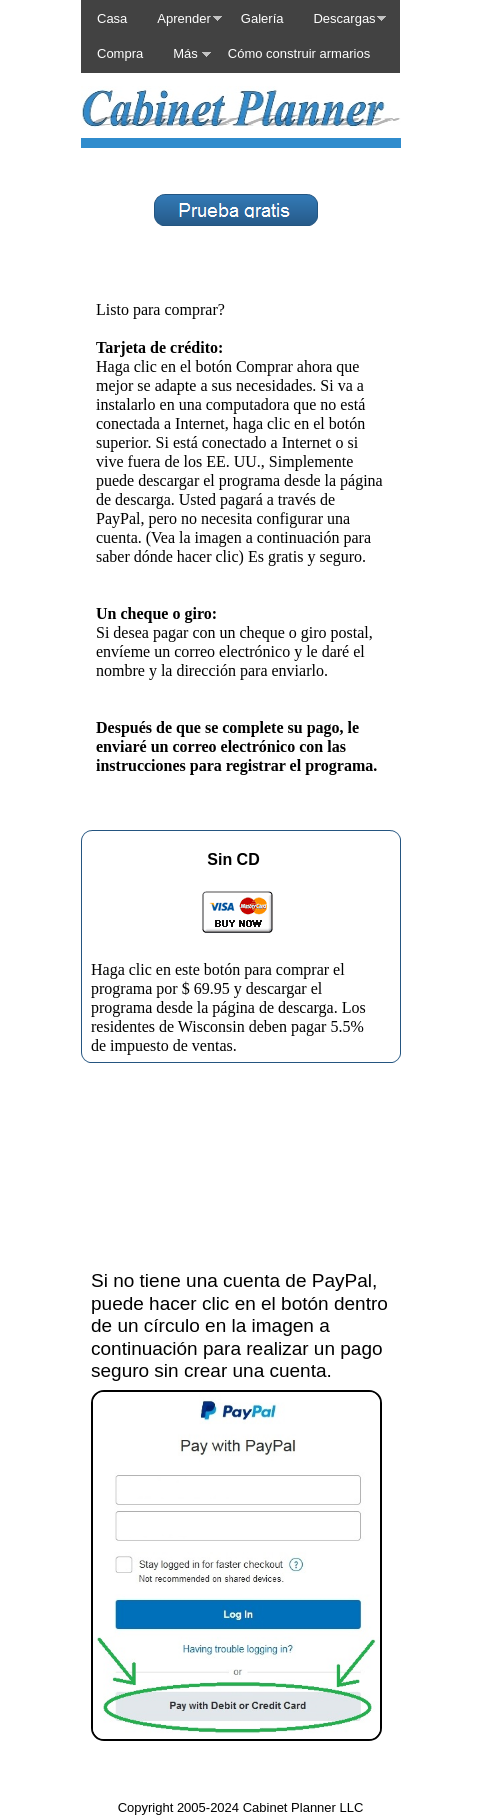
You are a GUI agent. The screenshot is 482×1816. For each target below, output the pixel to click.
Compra (120, 53)
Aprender (183, 18)
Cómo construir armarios (299, 53)
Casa (112, 18)
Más (185, 53)
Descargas (344, 18)
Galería (262, 18)
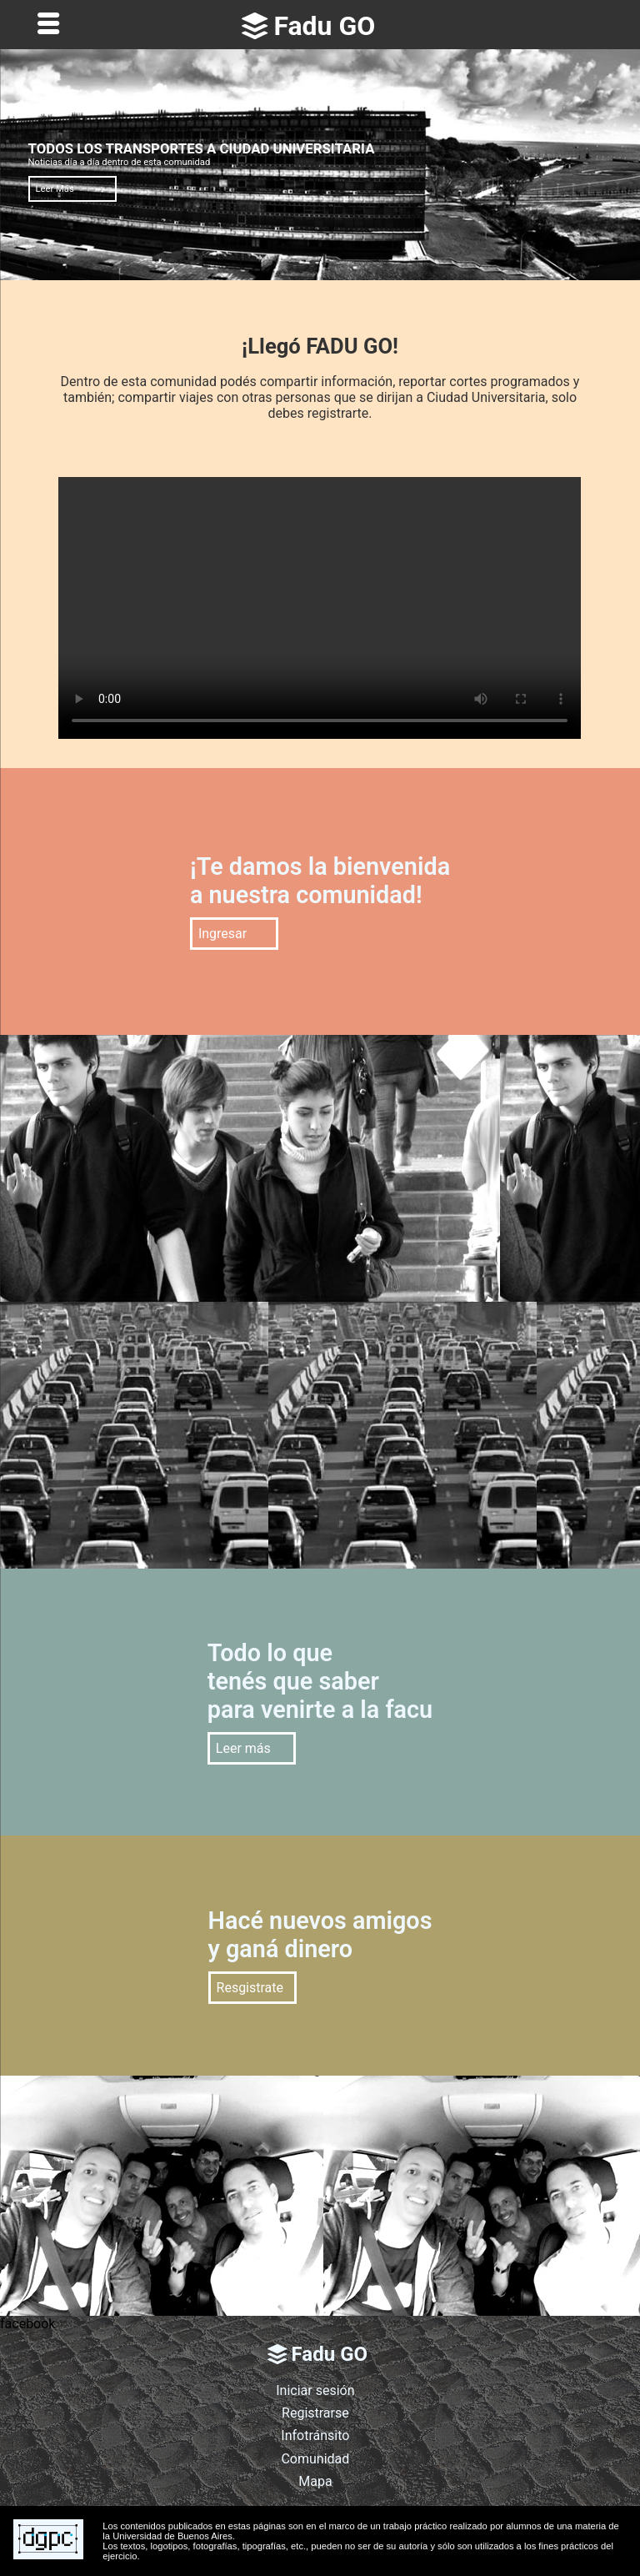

— Exercise brief —
Turn the items above into a numbered list with one line per entry, skipping any blank lines and leaving out the pictures.

— Answer —
1. You are a GUI agent. The screenshot is 482×1816. For each target below, output the pixel to click.
2. Compra (120, 53)
3. Aprender (183, 18)
4. Cómo construir armarios (299, 53)
5. Casa (112, 18)
6. Más (185, 53)
7. Descargas (344, 18)
8. Galería (262, 18)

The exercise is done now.